Execution uses the Volcano iterator model -- a lazy, pull-based pipeline:

ProjectOperator(b.name)
FilterOperator(a.age > 30)
ExpandOperator(-[:KNOWS]->)
NodeScanOperator(:Person)

Each operator implements next() and pulls records one at a time from its child. This avoids materializing large intermediate results.

Late Materialization

Scan and traversal operators pass lightweight references (NodeRef(NodeId)) through the pipeline instead of full node copies. Properties are resolved lazily only when projected or filtered. This yields 4-5x improvement in multi-hop query latency.

Concurrency

  • Readers share access via RwLock -- multiple concurrent read queries
  • Writers get exclusive access -- one write at a time
  • MVCC foundation -- versioned nodes/edges with get_node_at_version() for snapshot reads

Distributed Architecture (Raft)

Graphmind uses openraft for cluster coordination:

  • Writes go to the leader, which replicates to followers before acknowledging
  • Reads can go to any node (followers serve reads from local state)
  • Leader election happens automatically on failure (majority quorum)
  • Linearizable -- all nodes see the same order of operations

ACID Properties

PropertyImplementation
AtomicityRocksDB WriteBatch -- multi-part writes (node + adjacency) are all-or-nothing
ConsistencyRaft consensus ensures all replicas agree on operation order
IsolationRwLock -- single writer, concurrent readers. MVCC foundation for future snapshot isolation
DurabilityWAL + RocksDB persistence.
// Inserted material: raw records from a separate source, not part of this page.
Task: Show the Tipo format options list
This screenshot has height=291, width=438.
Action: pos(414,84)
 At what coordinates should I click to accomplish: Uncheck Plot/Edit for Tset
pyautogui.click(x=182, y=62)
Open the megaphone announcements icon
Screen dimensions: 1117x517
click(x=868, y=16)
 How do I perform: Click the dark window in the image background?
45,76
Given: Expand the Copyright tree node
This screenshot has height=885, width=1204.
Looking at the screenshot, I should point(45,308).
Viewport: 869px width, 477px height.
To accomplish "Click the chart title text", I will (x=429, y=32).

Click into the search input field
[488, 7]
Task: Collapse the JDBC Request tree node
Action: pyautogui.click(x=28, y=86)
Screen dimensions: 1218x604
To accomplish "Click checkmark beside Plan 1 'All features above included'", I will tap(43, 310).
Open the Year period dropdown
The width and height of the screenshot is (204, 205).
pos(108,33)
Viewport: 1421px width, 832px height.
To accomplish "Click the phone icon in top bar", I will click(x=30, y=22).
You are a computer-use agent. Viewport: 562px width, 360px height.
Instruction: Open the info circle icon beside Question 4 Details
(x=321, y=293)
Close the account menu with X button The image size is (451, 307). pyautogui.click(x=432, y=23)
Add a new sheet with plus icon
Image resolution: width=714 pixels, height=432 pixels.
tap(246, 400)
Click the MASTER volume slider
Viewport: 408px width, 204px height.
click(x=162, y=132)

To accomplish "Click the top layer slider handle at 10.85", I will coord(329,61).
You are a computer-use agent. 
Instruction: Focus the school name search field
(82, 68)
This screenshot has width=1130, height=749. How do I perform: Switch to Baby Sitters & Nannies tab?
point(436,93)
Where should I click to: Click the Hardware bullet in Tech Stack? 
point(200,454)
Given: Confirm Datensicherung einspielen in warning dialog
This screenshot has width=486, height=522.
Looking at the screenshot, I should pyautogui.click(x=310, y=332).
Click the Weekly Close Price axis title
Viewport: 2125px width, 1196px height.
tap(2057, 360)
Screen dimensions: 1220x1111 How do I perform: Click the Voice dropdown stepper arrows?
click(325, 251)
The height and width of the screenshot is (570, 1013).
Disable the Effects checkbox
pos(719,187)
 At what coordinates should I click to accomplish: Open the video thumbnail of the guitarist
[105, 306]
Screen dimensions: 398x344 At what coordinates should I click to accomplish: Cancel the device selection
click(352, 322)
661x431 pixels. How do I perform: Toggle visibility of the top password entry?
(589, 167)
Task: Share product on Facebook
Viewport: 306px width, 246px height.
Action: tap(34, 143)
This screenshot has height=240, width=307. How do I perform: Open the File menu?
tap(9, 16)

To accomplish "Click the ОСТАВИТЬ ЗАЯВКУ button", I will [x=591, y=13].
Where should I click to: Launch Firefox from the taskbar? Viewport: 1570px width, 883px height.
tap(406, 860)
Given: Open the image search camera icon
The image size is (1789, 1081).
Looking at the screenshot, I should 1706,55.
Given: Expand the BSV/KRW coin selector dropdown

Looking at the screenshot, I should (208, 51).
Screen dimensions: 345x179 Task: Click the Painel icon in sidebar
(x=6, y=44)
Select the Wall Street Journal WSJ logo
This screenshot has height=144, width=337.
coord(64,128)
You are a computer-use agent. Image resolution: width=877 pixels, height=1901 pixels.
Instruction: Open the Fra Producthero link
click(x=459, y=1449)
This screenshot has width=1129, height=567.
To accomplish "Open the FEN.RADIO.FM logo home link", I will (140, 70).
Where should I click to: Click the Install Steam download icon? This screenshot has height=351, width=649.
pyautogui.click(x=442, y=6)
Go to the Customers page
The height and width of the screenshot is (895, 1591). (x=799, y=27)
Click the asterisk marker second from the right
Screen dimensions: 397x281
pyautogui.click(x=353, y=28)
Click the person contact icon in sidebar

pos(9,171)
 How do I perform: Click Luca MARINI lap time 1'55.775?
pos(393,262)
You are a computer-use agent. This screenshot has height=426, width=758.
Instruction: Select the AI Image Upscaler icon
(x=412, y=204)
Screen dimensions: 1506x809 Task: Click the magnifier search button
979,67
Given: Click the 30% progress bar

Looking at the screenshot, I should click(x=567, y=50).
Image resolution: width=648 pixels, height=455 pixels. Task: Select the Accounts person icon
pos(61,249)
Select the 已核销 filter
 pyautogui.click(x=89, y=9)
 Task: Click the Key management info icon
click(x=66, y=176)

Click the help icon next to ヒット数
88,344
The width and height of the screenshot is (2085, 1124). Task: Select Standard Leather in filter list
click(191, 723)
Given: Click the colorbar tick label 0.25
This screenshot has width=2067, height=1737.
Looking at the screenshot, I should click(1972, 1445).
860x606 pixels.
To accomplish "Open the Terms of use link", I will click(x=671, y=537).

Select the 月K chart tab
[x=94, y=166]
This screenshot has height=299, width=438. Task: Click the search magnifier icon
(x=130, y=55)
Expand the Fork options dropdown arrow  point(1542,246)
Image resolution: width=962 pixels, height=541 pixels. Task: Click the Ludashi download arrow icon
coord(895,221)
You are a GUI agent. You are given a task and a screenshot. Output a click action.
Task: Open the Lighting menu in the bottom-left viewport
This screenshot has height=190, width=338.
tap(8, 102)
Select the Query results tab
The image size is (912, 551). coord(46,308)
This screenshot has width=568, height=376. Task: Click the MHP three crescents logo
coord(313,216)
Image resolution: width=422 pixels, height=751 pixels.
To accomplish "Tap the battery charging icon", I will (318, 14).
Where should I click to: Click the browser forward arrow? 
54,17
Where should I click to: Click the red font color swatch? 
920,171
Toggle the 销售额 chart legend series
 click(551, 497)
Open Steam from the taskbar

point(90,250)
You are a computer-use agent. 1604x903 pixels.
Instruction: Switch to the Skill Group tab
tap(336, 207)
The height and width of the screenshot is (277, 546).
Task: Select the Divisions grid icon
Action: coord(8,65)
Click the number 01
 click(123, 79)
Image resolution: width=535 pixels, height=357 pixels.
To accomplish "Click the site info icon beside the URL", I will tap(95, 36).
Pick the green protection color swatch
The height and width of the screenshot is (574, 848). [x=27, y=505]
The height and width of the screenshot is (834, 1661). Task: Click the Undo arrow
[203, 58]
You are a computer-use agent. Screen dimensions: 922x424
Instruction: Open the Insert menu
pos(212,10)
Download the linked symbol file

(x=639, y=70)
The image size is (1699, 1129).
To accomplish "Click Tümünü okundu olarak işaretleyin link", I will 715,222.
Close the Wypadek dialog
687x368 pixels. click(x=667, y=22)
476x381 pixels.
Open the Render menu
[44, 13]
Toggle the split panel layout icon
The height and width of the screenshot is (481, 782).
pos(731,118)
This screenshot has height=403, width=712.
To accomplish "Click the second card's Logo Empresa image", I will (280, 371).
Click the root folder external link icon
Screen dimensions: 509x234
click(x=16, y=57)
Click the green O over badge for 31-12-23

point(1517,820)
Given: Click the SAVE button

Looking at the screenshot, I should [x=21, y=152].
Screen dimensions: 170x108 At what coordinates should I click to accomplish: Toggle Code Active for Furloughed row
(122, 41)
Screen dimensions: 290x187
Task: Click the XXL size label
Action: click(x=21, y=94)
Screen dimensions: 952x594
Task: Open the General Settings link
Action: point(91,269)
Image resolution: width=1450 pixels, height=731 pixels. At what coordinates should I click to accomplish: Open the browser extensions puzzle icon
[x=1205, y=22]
In cluster mode, data is replicated before acknowledgment

Protocols

RESP (port 6379)

Binary Redis protocol. Lower latency, persistent TCP connections. Commands: GRAPH.QUERY, GRAPH.RO_QUERY, GRAPH.DELETE, GRAPH.LIST, PING, INFO, AUTH.

HTTP (port 8080)

REST API + web visualizer. Higher-level features: import/export, NLQ, schema introspection, Prometheus metrics, subgraph sampling.